*** Data to use

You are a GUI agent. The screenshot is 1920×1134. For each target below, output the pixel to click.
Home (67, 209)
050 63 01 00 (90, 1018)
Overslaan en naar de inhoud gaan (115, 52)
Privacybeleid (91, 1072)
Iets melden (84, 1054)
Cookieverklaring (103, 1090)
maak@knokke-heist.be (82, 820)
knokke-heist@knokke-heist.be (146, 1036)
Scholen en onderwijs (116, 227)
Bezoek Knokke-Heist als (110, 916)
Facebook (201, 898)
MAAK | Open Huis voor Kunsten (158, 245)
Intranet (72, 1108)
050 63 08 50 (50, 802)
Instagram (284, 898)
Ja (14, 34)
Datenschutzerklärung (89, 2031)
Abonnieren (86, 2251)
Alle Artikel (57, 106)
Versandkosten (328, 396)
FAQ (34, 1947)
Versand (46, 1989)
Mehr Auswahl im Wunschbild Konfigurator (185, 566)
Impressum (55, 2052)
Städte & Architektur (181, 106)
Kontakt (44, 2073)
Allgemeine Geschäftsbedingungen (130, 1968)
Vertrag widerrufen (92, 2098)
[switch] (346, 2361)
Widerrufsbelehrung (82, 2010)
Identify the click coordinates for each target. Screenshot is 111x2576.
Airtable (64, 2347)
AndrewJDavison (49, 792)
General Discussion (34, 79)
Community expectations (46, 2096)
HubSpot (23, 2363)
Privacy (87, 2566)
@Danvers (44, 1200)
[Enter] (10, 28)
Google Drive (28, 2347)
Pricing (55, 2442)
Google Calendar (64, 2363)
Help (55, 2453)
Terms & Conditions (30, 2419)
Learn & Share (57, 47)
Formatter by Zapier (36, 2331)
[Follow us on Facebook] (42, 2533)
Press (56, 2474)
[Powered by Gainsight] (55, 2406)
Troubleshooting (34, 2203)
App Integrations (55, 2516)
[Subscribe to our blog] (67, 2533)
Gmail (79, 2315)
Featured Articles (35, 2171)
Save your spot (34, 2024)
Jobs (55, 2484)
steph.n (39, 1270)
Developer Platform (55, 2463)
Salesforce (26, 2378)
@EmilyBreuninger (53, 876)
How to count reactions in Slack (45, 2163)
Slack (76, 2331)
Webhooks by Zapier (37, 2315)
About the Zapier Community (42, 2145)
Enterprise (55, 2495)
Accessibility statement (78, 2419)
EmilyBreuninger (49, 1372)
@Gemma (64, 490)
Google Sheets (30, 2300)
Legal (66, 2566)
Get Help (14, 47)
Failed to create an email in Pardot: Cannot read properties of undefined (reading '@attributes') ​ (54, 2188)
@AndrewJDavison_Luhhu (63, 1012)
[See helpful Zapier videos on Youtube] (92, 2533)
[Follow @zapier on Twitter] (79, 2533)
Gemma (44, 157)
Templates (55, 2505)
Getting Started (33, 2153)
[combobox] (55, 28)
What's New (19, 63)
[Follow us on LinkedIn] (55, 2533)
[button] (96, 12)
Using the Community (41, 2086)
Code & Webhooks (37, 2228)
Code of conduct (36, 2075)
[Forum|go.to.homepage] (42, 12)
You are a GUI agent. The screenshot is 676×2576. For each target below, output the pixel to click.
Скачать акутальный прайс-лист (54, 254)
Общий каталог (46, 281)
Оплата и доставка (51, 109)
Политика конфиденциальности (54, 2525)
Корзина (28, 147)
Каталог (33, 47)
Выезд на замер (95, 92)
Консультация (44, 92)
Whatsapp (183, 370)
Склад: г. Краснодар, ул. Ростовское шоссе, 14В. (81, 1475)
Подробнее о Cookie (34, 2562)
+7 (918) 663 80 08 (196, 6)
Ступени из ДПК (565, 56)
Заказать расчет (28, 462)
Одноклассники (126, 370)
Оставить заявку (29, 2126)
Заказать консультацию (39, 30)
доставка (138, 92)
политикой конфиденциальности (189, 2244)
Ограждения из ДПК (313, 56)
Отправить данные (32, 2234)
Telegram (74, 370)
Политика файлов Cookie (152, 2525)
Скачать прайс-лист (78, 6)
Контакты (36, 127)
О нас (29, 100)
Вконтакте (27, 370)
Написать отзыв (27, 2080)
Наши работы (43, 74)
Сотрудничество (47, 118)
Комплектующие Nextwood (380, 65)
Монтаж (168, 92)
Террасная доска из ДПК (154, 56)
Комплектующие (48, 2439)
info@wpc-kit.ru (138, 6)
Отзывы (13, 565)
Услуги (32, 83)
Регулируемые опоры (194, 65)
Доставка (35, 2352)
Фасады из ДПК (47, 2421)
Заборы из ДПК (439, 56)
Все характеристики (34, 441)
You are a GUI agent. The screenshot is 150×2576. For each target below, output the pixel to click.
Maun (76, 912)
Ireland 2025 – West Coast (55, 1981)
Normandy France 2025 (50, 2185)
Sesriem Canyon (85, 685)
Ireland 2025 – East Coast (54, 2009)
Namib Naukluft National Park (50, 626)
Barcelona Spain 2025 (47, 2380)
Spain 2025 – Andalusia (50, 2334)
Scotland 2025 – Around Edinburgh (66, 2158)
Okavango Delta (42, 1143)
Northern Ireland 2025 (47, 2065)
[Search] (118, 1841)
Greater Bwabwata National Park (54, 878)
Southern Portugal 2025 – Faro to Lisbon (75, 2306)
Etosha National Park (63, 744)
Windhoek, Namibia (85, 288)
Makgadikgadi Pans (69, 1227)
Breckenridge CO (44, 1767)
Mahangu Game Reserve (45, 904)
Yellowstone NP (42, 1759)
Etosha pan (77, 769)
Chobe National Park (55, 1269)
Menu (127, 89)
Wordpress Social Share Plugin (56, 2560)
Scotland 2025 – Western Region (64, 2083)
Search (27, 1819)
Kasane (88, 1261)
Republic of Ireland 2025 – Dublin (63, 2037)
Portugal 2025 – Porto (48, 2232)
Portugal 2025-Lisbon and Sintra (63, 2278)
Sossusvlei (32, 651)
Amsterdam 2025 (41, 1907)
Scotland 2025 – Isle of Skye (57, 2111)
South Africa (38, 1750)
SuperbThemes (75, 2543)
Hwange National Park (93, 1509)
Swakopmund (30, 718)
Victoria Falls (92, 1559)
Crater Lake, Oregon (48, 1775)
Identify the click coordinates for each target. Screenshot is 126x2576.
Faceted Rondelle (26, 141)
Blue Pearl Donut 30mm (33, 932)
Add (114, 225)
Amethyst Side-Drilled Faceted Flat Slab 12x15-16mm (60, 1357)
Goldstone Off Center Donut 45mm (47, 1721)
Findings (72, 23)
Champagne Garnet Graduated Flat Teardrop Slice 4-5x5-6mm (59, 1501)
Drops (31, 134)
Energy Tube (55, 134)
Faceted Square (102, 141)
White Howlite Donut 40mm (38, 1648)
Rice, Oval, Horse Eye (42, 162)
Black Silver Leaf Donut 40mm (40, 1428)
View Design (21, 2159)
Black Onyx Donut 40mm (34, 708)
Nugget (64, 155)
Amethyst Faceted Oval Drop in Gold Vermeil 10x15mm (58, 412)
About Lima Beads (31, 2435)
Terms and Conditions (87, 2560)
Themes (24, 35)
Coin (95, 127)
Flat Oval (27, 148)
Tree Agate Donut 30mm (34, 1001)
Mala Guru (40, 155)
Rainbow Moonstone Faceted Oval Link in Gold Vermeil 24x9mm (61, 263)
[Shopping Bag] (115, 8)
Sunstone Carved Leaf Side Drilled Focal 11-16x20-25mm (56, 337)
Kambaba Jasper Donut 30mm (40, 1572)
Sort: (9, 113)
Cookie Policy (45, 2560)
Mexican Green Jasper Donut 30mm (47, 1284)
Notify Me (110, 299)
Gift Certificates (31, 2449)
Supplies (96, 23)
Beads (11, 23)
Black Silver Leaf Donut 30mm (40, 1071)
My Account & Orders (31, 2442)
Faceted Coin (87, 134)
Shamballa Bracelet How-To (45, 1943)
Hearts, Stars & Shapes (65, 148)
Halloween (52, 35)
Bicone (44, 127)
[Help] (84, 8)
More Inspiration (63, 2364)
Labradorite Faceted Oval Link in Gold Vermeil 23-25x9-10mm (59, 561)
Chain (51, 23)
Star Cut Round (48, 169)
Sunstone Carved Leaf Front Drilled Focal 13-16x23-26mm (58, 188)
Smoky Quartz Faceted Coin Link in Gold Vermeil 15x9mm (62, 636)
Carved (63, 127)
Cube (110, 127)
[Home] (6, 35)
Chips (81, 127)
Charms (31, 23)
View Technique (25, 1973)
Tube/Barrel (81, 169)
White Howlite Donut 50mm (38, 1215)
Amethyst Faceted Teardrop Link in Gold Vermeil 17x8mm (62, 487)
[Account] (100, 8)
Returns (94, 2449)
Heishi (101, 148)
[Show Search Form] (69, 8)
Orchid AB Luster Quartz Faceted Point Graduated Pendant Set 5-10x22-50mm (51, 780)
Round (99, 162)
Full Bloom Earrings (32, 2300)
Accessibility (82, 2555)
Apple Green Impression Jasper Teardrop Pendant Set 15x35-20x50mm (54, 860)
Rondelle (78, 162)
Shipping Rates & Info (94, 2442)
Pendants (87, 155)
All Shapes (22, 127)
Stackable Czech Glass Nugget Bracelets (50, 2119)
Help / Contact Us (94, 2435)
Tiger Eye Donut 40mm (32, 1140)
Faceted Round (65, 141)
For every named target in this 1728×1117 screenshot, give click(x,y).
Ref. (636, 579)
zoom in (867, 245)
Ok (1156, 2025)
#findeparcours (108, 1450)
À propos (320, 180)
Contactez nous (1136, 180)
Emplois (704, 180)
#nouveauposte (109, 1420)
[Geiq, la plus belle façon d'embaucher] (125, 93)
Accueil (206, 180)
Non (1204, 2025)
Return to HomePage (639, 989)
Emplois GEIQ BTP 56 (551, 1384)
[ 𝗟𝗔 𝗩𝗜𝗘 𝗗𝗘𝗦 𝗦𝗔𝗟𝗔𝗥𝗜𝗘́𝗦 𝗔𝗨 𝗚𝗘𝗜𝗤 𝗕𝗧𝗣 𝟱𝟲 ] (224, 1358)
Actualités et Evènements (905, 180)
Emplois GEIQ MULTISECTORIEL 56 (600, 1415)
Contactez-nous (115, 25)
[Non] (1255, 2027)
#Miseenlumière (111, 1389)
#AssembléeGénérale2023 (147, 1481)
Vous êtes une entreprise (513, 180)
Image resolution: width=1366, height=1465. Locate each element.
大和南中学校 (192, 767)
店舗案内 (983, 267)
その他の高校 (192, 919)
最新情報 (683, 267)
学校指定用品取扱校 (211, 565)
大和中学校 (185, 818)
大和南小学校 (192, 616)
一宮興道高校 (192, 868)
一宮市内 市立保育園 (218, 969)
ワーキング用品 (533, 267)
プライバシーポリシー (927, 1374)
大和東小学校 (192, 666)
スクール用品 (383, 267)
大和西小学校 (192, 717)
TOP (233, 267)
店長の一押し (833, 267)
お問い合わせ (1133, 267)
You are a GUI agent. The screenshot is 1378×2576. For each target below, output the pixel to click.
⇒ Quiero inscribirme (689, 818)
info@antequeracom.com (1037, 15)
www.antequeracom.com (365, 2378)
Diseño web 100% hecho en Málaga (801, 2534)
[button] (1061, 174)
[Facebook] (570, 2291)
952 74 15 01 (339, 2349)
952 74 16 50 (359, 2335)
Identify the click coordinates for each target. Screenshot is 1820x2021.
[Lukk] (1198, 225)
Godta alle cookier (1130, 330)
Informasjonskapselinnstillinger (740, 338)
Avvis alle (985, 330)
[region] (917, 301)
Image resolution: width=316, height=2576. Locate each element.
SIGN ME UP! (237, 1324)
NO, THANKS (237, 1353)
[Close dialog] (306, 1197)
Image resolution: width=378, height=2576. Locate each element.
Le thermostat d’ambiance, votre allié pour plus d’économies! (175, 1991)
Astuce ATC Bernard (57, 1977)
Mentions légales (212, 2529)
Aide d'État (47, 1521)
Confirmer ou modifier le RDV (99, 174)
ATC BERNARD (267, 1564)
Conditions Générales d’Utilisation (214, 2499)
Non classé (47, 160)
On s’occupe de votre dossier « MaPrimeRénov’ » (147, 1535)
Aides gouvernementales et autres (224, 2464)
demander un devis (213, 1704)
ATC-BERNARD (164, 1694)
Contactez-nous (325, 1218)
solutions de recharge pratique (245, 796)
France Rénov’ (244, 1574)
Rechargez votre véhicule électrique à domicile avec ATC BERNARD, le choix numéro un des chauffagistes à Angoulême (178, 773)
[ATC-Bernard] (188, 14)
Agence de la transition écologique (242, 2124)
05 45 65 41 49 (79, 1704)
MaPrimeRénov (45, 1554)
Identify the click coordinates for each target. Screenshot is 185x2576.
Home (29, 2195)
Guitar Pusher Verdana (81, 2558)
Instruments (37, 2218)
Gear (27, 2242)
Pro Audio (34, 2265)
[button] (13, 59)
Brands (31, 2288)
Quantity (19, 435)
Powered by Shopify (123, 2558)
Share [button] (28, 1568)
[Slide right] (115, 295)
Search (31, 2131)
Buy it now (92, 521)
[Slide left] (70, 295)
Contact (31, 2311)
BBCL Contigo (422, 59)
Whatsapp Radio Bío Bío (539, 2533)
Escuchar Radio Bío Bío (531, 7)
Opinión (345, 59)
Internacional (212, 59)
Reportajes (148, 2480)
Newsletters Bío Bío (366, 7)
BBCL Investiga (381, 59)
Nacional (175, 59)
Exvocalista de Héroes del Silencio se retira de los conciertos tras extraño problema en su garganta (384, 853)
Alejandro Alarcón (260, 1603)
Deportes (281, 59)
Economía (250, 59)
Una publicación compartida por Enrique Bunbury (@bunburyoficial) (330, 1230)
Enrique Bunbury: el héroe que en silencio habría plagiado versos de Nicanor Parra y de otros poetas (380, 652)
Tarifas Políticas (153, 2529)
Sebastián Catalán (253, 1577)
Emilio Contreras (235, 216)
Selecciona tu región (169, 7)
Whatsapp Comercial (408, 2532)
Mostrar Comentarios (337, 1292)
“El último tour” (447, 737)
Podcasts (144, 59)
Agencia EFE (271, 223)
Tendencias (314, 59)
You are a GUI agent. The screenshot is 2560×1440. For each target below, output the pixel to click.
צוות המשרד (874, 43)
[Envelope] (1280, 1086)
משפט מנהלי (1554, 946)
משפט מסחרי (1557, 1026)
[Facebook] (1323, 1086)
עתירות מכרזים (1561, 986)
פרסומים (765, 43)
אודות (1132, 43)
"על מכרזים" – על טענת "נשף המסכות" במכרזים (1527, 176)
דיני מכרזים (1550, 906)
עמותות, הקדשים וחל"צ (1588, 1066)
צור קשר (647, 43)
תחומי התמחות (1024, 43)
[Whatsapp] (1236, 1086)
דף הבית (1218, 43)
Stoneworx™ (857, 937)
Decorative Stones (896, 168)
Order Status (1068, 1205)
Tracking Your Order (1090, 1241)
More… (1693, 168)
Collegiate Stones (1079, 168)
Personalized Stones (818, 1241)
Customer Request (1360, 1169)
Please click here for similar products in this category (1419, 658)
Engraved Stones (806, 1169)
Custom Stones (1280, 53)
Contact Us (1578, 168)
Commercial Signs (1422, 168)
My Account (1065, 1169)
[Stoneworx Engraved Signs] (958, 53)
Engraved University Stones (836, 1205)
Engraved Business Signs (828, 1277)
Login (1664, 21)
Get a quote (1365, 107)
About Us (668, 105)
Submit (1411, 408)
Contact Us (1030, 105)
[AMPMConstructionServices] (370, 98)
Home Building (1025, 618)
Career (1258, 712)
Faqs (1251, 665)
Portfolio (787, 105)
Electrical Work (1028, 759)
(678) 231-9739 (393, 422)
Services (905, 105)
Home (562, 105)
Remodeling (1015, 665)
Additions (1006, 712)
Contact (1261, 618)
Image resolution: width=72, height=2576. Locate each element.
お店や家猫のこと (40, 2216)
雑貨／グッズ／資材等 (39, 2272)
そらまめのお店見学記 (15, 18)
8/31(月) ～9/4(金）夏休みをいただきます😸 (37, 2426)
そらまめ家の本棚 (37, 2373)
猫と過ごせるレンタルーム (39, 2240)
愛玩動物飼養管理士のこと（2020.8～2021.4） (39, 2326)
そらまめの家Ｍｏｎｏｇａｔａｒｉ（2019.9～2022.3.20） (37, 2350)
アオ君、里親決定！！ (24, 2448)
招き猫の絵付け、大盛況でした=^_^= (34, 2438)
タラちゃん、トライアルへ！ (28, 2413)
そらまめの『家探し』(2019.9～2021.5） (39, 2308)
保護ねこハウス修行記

******

Task item: Please find the lines in the data that contain the word "Teardrop" and copy them.

Result:
Champagne Garnet Graduated Flat Teardrop Slice 4-5x5-6mm (59, 1501)
Amethyst Faceted Teardrop Link in Gold Vermeil 17x8mm (62, 487)
Apple Green Impression Jasper Teardrop Pendant Set 15x35-20x50mm (54, 860)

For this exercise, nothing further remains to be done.